Nucor said the Court of International Trade's decision in Bethlehem Steel, which Hyundai “rel[ied] heavily on,” didn’t help the exporter. In Bethlehem Steel, the trade court held that it didn’t make sense to base a finding of specificity solely on the fact that a larger user of a subsidy received more benefit than smaller users.
But Bethlehem didn’t involve the Korean government providing a service for less-than-adequate remuneration, Nucor claimed; the case, rather, considered a “voluntary curtailment” subsidy whereby enterprises received a standard price discount for voluntarily reducing their electricity usage by 20% or more.
While the value of that voluntary curtailment subsidy hadn’t changed from recipient to recipient, the same wasn’t true in this case, it said. That meant that it did make sense, in this case, to base a finding of disproportionality solely on the percentage of the benefit received by the steel industry.
“In this context, it is unreasonable to say that the consumption volumes of a beneficiary industry or enterprise are necessarily or inherently greater than that of other industries or enterprises,” it said. “That is because consumption volumes are directly tied to prices paid -- i.e., an industry or enterprise benefitting from an LTAR subsidy is likely to consume more of the subsidized input than it otherwise would in large part because it is being subsidized.”
And it said that Commerce’s regulations don’t require it to group industries based on some shared characteristic. The specificity analysis is meant to “ensure that subsidies that are distributed very widely throughout an economy are not countervailed,” it said. Specificity can be directed at subsidies that “are not widely distributed” because they are focused on a few specific industries, it argued.
It drew an analogy to a soccer team with a few star midfield players. Those players might not score “a predominant share of the goals,” but they might still score a disproportionate amount compared with the other 23 players, it said.

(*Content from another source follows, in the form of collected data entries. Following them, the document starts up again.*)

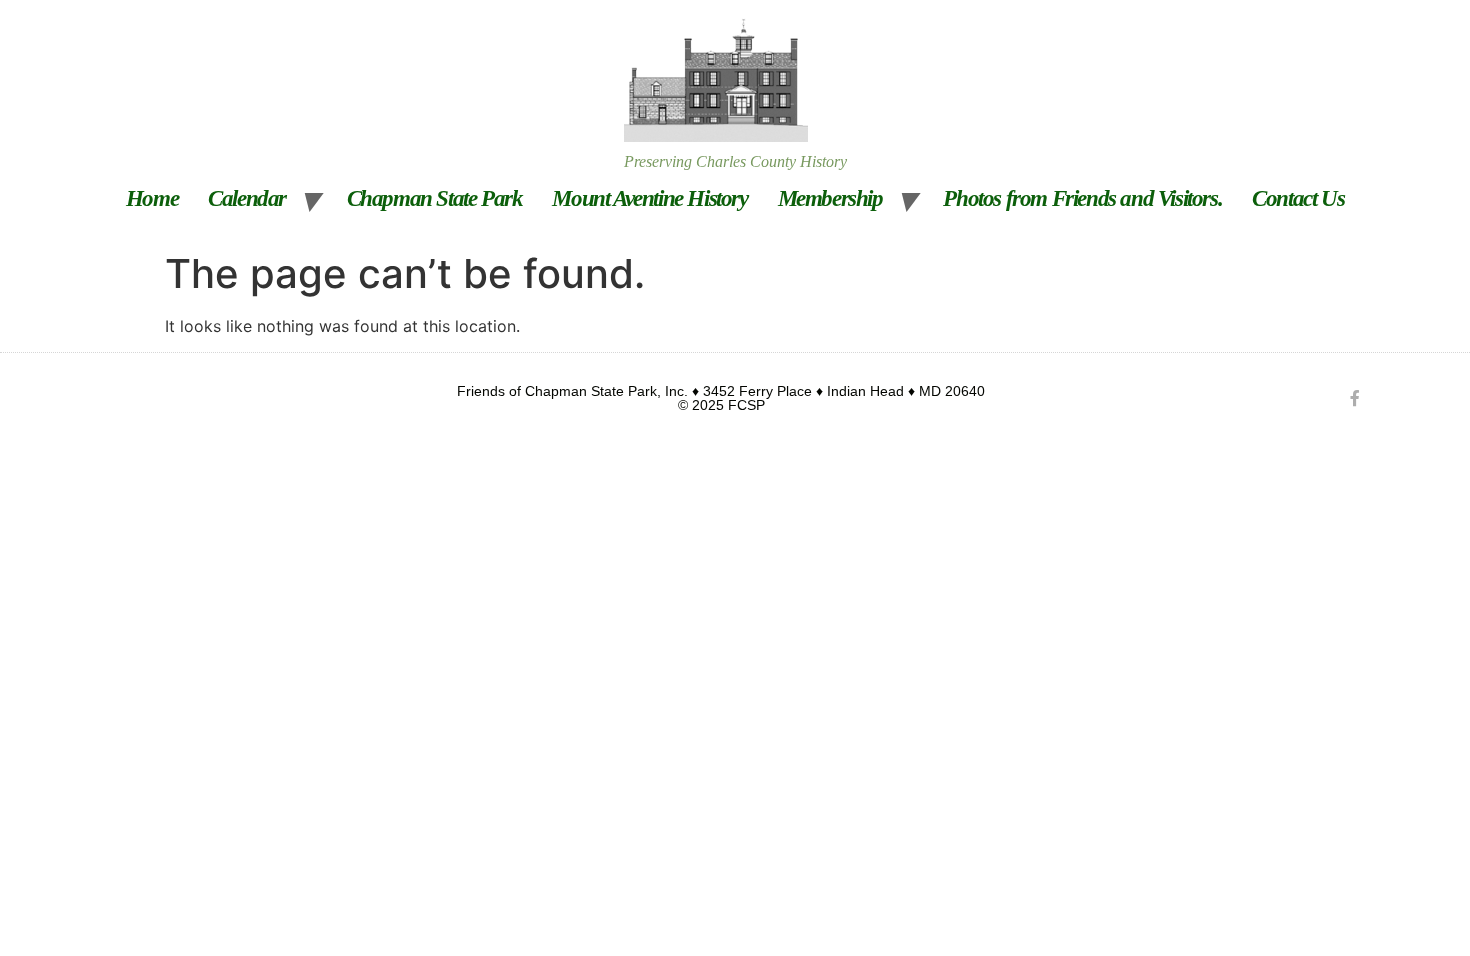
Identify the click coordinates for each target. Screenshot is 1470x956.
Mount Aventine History (649, 198)
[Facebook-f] (1355, 398)
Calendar (247, 198)
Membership (830, 198)
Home (152, 198)
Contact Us (1298, 198)
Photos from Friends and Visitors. (1082, 198)
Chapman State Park (435, 198)
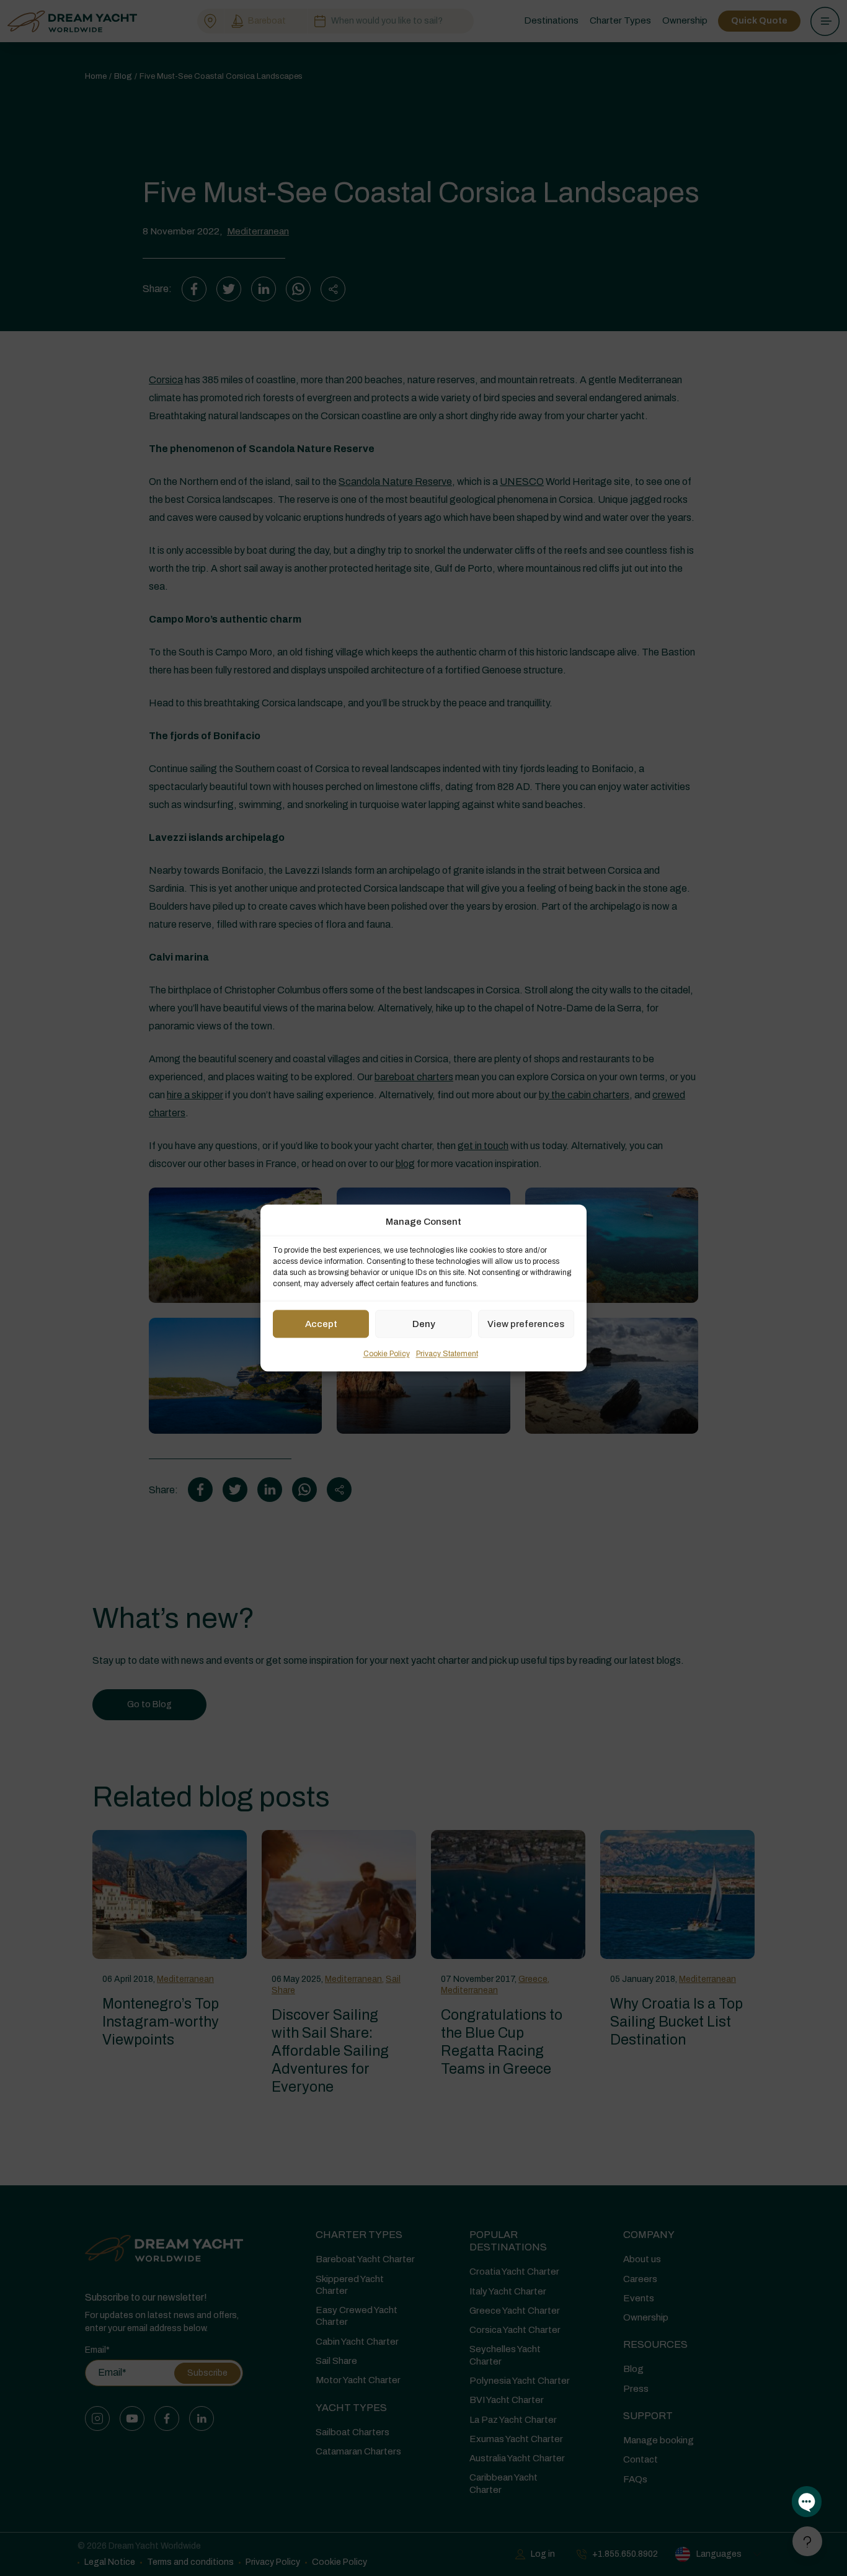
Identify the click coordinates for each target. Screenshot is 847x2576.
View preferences (525, 1324)
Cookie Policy (386, 1354)
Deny (423, 1324)
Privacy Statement (447, 1354)
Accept (321, 1324)
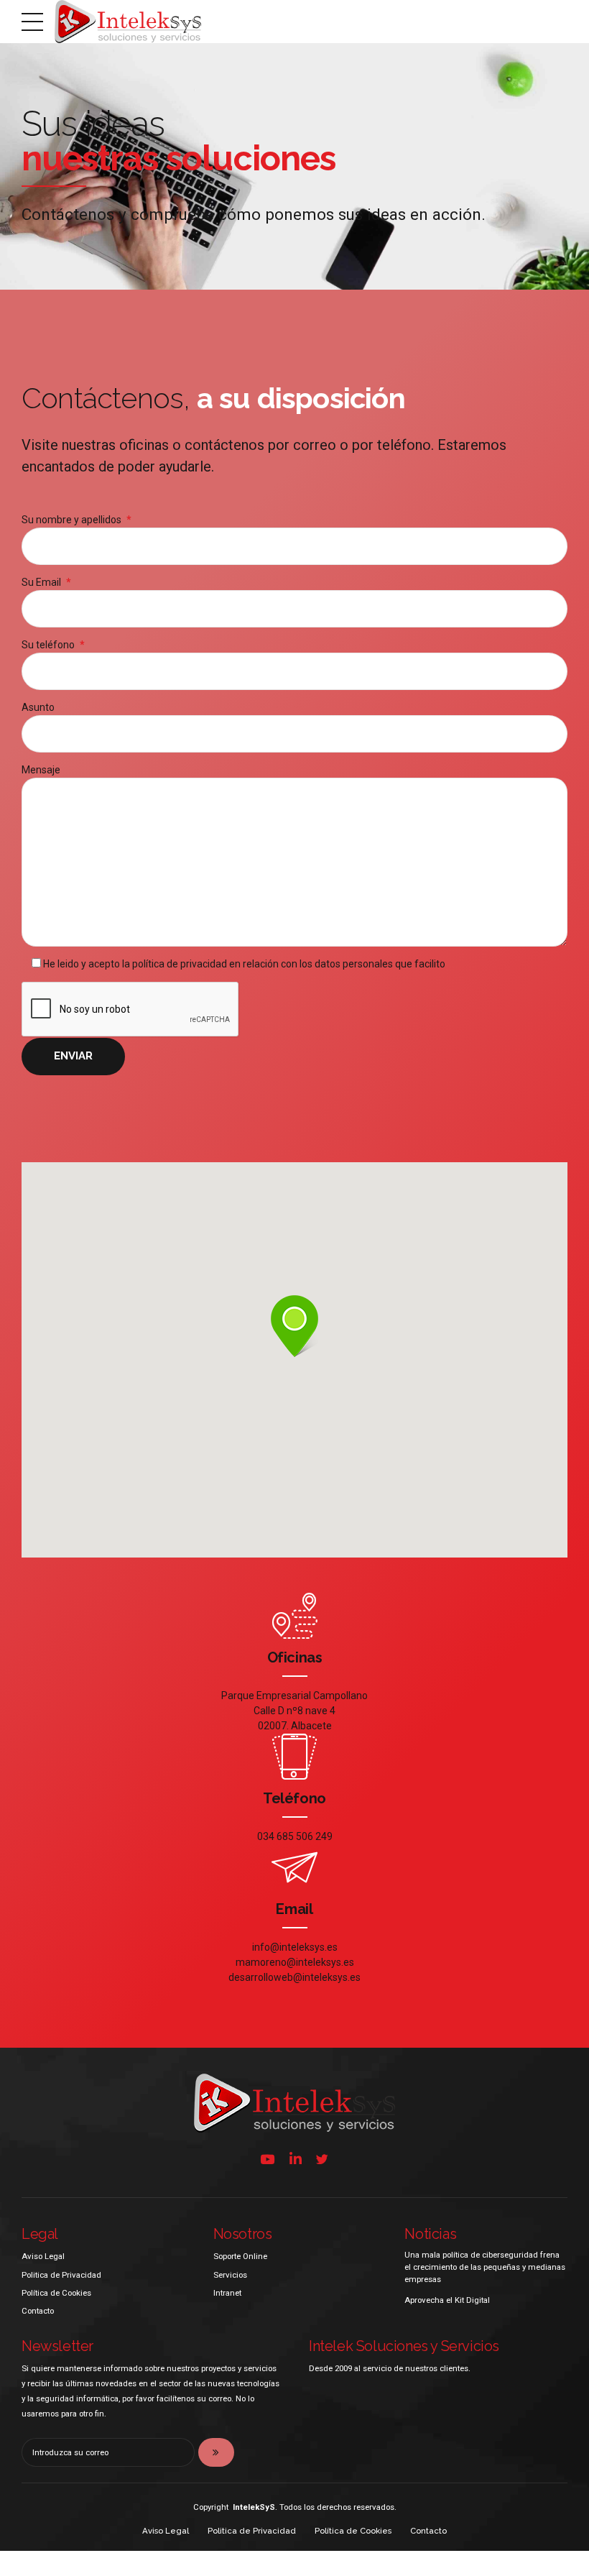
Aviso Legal (43, 2256)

It also claimed that Hyundai was “inventing a requirement” that disproportionality findings must be based on something other than an industry’s use of a subsidy. That requirement would mean that Commerce would have to calculate an “‘in-country’ and electricity-class specific benchmark” so that it could determine whether Korean steel manufacturers received the subsidy at a faster clip than other manufacturers, it said.
And it argued that record evidence indicated certain other individual steel producers had received a disproportionate benefit from the program. Those individual producers consumed a significant amount of industrial electricity “in an economy of more than 400,000 manufacturing establishments,” it said, which provided “additional evidence of disproportionate benefit.”